Données fournies:

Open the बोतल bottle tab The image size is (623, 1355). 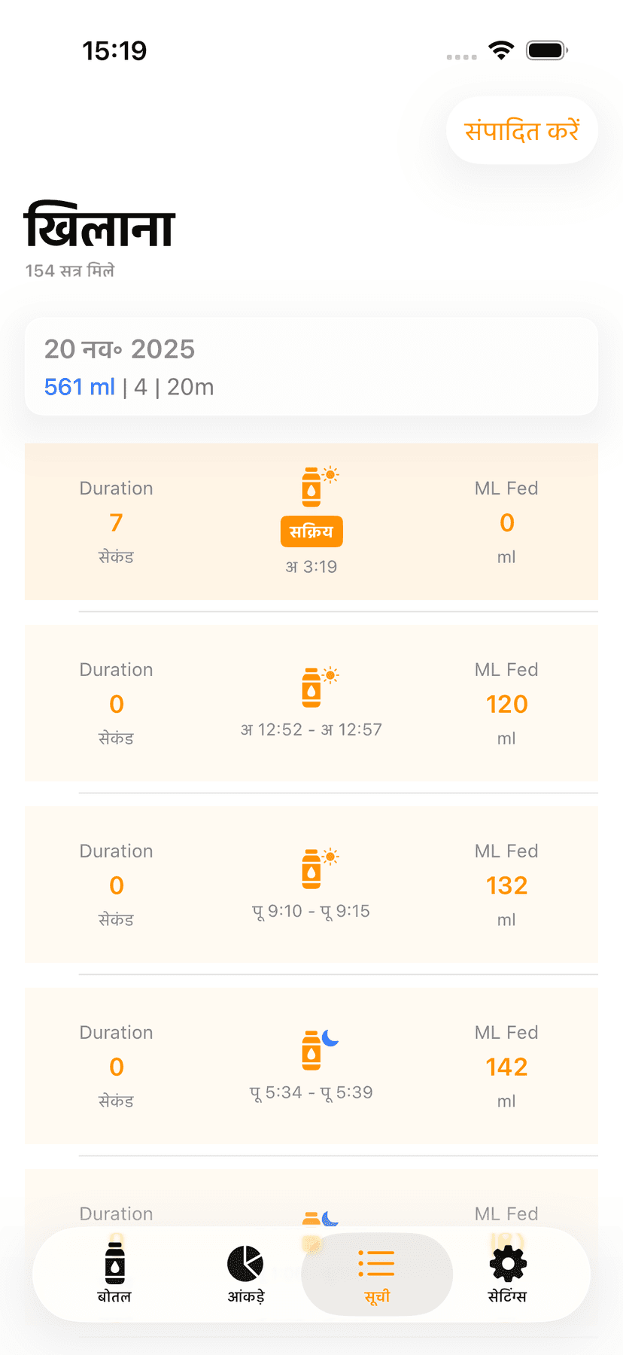point(114,1273)
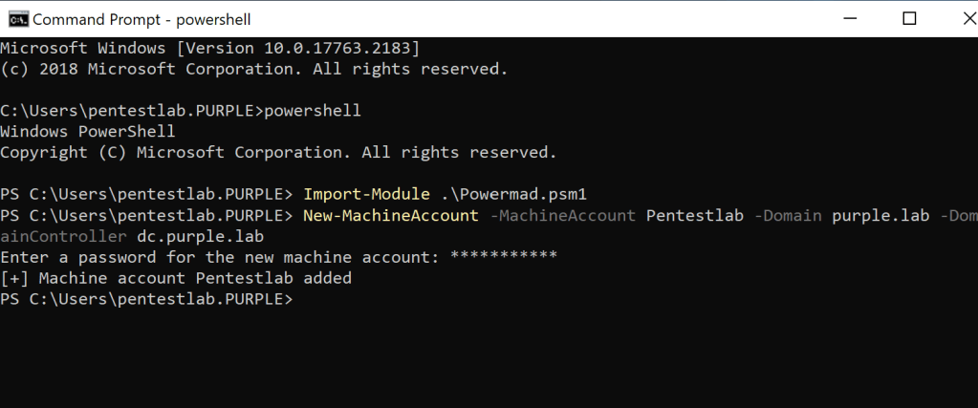Viewport: 978px width, 408px height.
Task: Click the -MachineAccount parameter text
Action: pyautogui.click(x=561, y=215)
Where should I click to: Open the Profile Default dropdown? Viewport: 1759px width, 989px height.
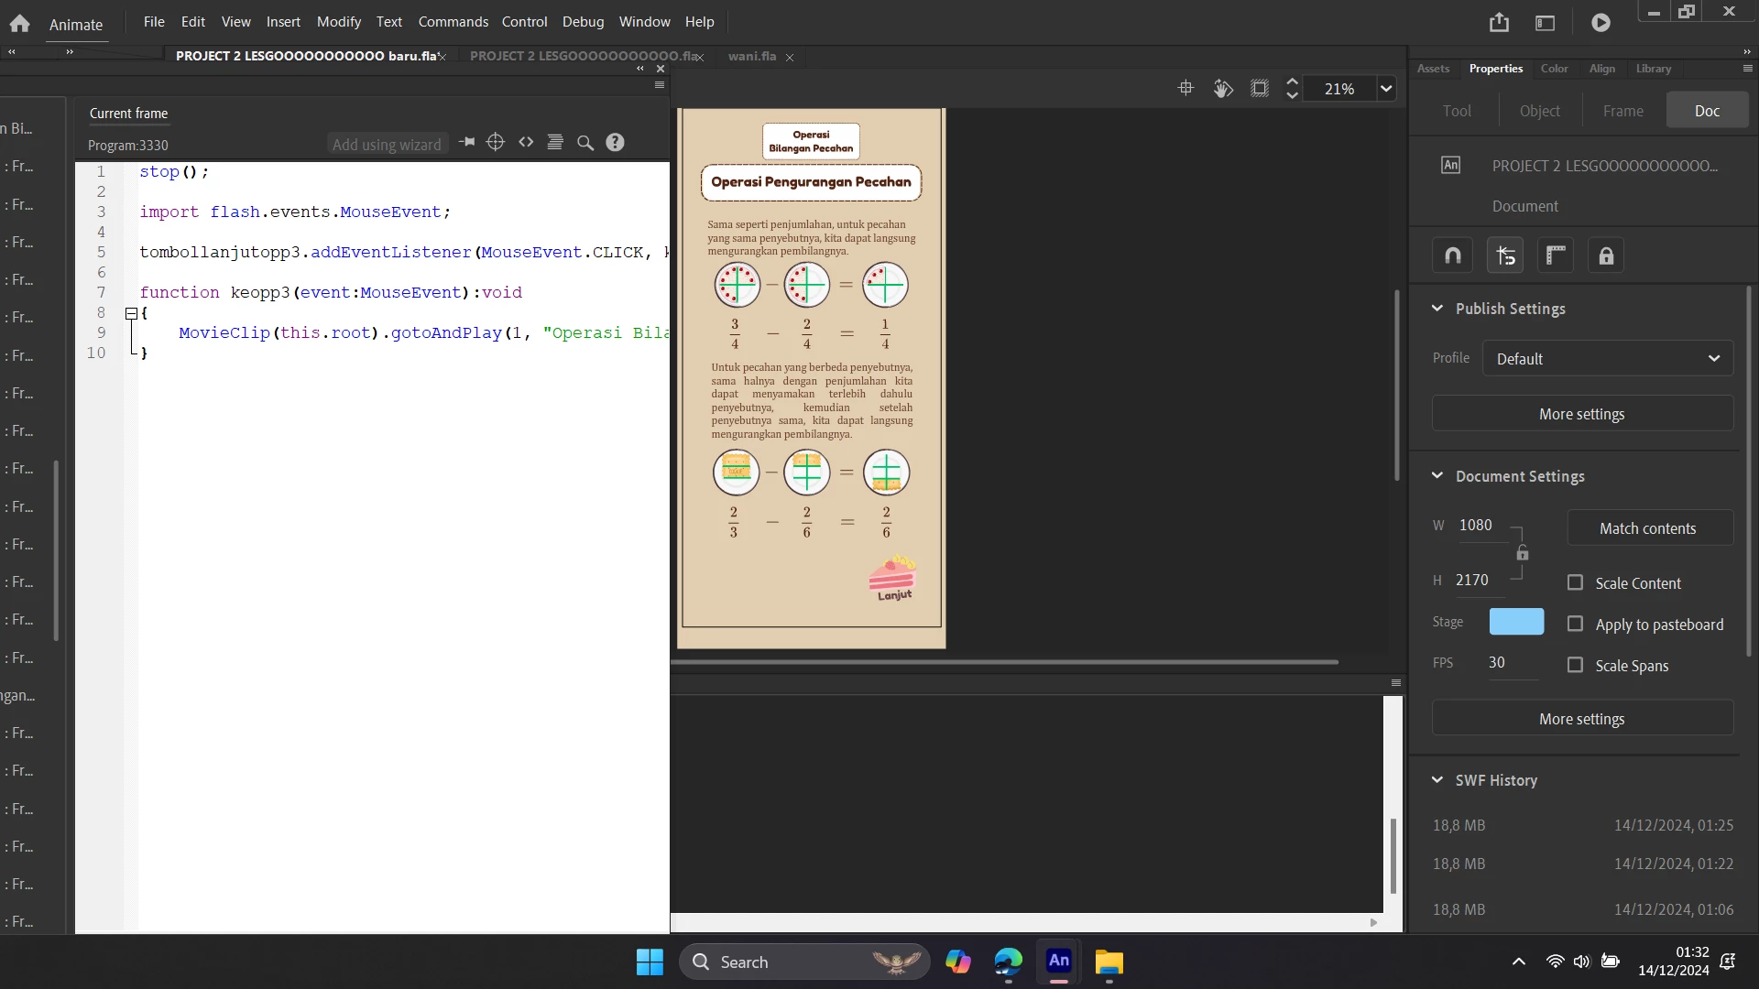click(x=1608, y=358)
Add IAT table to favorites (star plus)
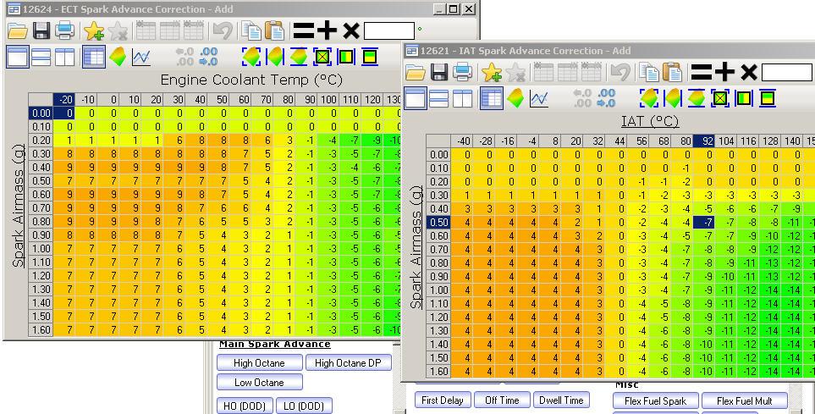 click(491, 72)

Objectif:
Pourriez-vous présenter sous forme de liste numérotée tout ce qui va de la ligne contenant "Where should I" jusqu'à la fin des items, sans les lignes vides ? Laissez les images de côté dans la réponse.

Réponse au problème:
1. Where should I click to: Open the Profile Default dropdown? Viewport: 1759px width, 989px height.
2. click(x=1608, y=358)
3. Add IAT table to favorites (star plus)
4.  click(491, 72)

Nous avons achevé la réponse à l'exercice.